黒いチューリップ 10
「その教師が処分に困っていた--」
「はっきり覚えています」久美子は相手の言葉を遮った。「いつか木村優子は、あるモノを高木先生から引き取って神社へ預けに行くと話してくれました」
「その、あるモノが鏡なんです」
「そうだったんですか?」
「はい。でも、ただの鏡ではありません」
「どんな?」
「黒川拓磨の正体を暴く鏡です。そして彼が最も恐れるモノが、それなんです」
「どういう意味ですか?」
「不思議な力を宿しています。その鏡で太陽の光を反射させて黒川拓磨に当てれば、彼は力を失い、枯れ果てて滅びるんです。そして鏡は彼の姿を、我々の目で見ているのとは違う容姿で映します。
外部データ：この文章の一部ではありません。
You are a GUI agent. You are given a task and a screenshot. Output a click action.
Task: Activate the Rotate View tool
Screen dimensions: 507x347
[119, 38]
悪魔の姿です」
「本当ですか?」
「信じられないでしょうけど、これは事実です」
「その鏡は今、どこにあるんですか?」
「桜井先生の御主人が持っています」
「えっ、彼女の御主人が?」
「はい。桜井先生は鏡を手にしたまま焼死しました。検死が終わって、警察は遺品として夫に引き渡したのです」
「その鏡があれば黒川拓磨の正体が分かるんですね?」久美子は期待を込めて訊いた。
「そうです」
「……」その鏡を借りたい、久美子は思った。
「そこで、……私からの提案なんですが」
「はい」
「桜井先生の御主人は、ここから車で数分の所に住んでいます。海沿いに建つ、シーサイドという名前のマンションです。黒川拓磨の正体を暴くために、少しの間だけでも鏡を貸してもらえないか頼んでみたらどうでしょう」
「ぜひ、そうしたい……、ですけど自分は彼女の御主人とは面識がありません。いきなり行って頼んでみても……」
「加納さん、ここは急ぐべきです。手間取れば、それだけ黒川拓磨の影響が大きくなっていくだけだと思います。いきなり訪問することになりますが、事情を説明すれば分かってくれるんじゃないでしょうか」
「実は今度の土曜日に、黒川拓磨は学校で何かを計画しているらしいのです、それが凄く気掛かりで……」久美子は打ち明けた。
「クラスメイトを集めてですか?」
「そうらしいです」
「儀式です」
「え?」
「それは悪魔の儀式です」
「あ、……悪魔の儀式?」
「そうです。生徒たちを集めて、彼らの思考を集中させて大きな悪事を働こうとしているのです。それは絶対に阻止しなければなりません。うちの中学でも同じような出来事があって、取り返しのつかない事態を招いてしまいました」
「……」
「阻止するためには鏡が必要です。鏡があれば黒川拓磨の化けの皮を剥ぐことが出来ます。あいつの正体が明らかになれば、多くの人たちが協力してくれると思いませんか」
「はい」
「折角ここまで来たんです。行って断られたのなら諦めがつきますが、行かないで帰れば後悔するでしょう?」
「おっしゃる通りです」
「ダメで元々じゃないですか。行ってみるべきです」
「そうですね」久美子は同意した。
「簡単ですが、地図を書いておきました。これです。一緒に行ってあげればいいのですが、すいません、体調がイマイチなんです」
「あ、大丈夫です。一人で行けます」久美子は渡されたメモ用紙に書かれた地図を見ながら応えた。そうだ。もし彼女が一緒に行ってくれるなら、話は早いのにと思った。でも仕方がない。
「どうです? 分かりますか」
「……これって、国道沿いに建っていた大きな白いビルですか?」
「そうです」
「リゾート・マンションみたいに目立つ建物ですよね?」久美子は念を押す。
「ええ、それです」
「じゃあ、大丈夫です。分かります」本当だ、ここから近い。
「それで、うちの安部教頭なんですが」望月良子が話を変えた。
「はい」
「あの人は官僚主義というか、これだけの事が学校で起きたのに揉み消すのに一生懸命でした」
「……」わかります、というふうに久美子は首を縦に振る。そんな感じが電話でもしたからだ。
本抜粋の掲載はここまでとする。